TO DO
List each line of the material below that contains the string "pixels", matching case.
##### DATA EXCERPTS #####
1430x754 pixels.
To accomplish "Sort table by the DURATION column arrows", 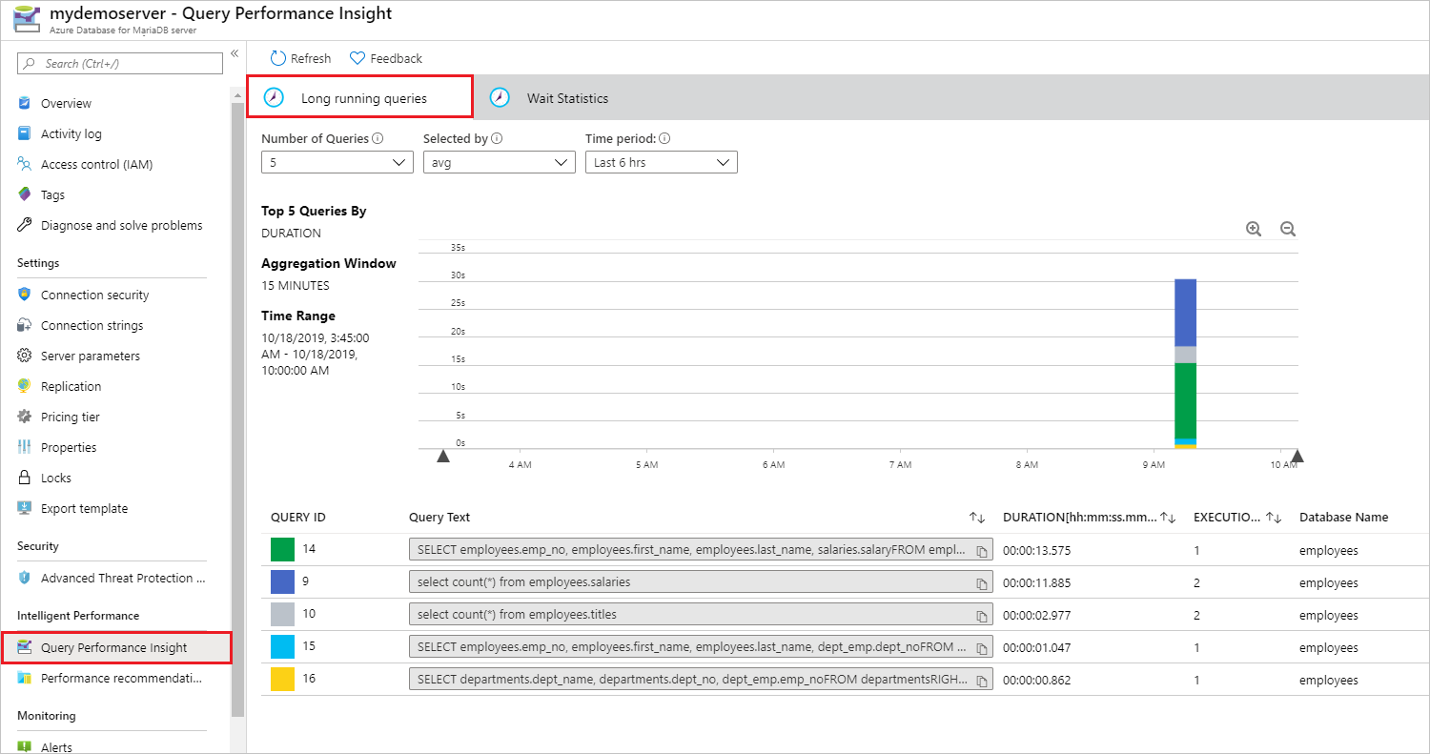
#####
##### DATA EXCERPTS #####
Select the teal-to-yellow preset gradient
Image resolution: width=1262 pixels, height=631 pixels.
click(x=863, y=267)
#####
EXERCISE OUTPUT
1430x754 pixels.
Image resolution: width=1262 pixels, height=631 pixels.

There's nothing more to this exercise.